* **Passage provided**:
* START *
As Artemis reaches for the lunar surface, a Ukrainian mathematician who died in a World War II trench deserves to be remembered — because without his idea, none of it would be possible

POLTAVA, Ukraine, 1919 — A young man — a deserter, a fugitive, a man living under a stolen name — is filling notebooks with mathematics. He has no laboratory, no university post, no funding, and no colleagues. He is hiding from a government that would shoot him for who he was before he changed his name. And yet, in those notebooks, he has just worked out how humanity will one day walk on the Moon.
His name — the name he borrowed from a dead man to survive — was Yuri Kondratyuk. His real name was Oleksandr Shargei. He was born in Poltava in 1897, in what is now Ukraine. He died somewhere on the Eastern Front in early, most likely in a trench, in a war he had volunteered to fight. He left no grave. He left no wife or children. What he left was a set of calculations that, five decades later, an American engineer would read — and that would change the course of the Space Race.
* END *
* **Source data**:
* START *
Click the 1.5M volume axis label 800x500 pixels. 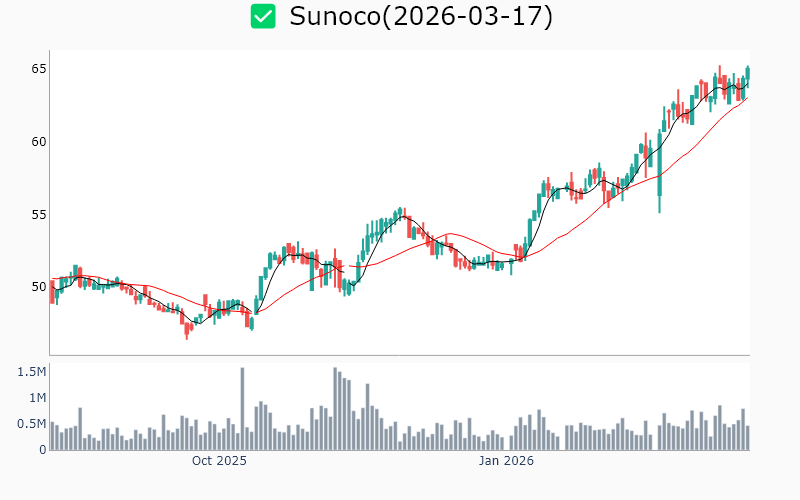tap(31, 372)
* END *
* **What is required**: Quote the passage from the Kondratyuk article above, starting with the words "His name — the" and ending with "the Space Race.".

* **Response**:
His name — the name he borrowed from a dead man to survive — was Yuri Kondratyuk. His real name was Oleksandr Shargei. He was born in Poltava in 1897, in what is now Ukraine. He died somewhere on the Eastern Front in early, most likely in a trench, in a war he had volunteered to fight. He left no grave. He left no wife or children. What he left was a set of calculations that, five decades later, an American engineer would read — and that would change the course of the Space Race.